[Written task]: Can you write out these entries again, substituting "Name" for every "Describe" and leaving everything else unchanged?

——

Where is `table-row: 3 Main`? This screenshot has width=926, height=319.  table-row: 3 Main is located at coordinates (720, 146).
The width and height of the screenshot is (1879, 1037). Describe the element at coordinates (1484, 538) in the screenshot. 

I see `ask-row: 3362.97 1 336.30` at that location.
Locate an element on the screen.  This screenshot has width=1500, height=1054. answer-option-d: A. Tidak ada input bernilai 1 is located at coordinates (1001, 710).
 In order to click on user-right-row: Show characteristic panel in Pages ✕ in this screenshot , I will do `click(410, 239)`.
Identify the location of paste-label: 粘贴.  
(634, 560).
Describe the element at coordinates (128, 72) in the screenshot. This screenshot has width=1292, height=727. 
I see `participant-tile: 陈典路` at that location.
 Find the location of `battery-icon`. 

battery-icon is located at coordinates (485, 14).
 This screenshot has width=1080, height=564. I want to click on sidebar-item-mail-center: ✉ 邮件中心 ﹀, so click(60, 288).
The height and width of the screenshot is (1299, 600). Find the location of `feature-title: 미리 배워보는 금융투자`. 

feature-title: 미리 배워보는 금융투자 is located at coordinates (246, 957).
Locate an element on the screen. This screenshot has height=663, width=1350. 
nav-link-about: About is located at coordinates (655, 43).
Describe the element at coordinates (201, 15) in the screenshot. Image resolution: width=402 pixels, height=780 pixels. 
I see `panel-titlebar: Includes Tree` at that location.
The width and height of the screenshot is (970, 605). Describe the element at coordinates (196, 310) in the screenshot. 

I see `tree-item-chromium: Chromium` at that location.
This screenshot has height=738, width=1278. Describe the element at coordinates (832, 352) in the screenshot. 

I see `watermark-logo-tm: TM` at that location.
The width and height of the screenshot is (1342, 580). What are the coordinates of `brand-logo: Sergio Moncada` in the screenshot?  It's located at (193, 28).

——

[Completed task]:
Where is `table-row: 3 Main`? This screenshot has width=926, height=319.  table-row: 3 Main is located at coordinates (720, 146).
The width and height of the screenshot is (1879, 1037). Name the element at coordinates (1484, 538) in the screenshot. 

I see `ask-row: 3362.97 1 336.30` at that location.
Locate an element on the screen.  This screenshot has width=1500, height=1054. answer-option-d: A. Tidak ada input bernilai 1 is located at coordinates (1001, 710).
 In order to click on user-right-row: Show characteristic panel in Pages ✕ in this screenshot , I will do `click(410, 239)`.
Identify the location of paste-label: 粘贴.  
(634, 560).
Name the element at coordinates (128, 72) in the screenshot. This screenshot has width=1292, height=727. 
I see `participant-tile: 陈典路` at that location.
 Find the location of `battery-icon`. 

battery-icon is located at coordinates (485, 14).
 This screenshot has width=1080, height=564. I want to click on sidebar-item-mail-center: ✉ 邮件中心 ﹀, so click(60, 288).
The height and width of the screenshot is (1299, 600). Find the location of `feature-title: 미리 배워보는 금융투자`. 

feature-title: 미리 배워보는 금융투자 is located at coordinates (246, 957).
Locate an element on the screen. This screenshot has height=663, width=1350. 
nav-link-about: About is located at coordinates (655, 43).
Name the element at coordinates (201, 15) in the screenshot. Image resolution: width=402 pixels, height=780 pixels. 
I see `panel-titlebar: Includes Tree` at that location.
The width and height of the screenshot is (970, 605). Name the element at coordinates (196, 310) in the screenshot. 

I see `tree-item-chromium: Chromium` at that location.
This screenshot has height=738, width=1278. Name the element at coordinates (832, 352) in the screenshot. 

I see `watermark-logo-tm: TM` at that location.
The width and height of the screenshot is (1342, 580). What are the coordinates of `brand-logo: Sergio Moncada` in the screenshot?  It's located at (193, 28).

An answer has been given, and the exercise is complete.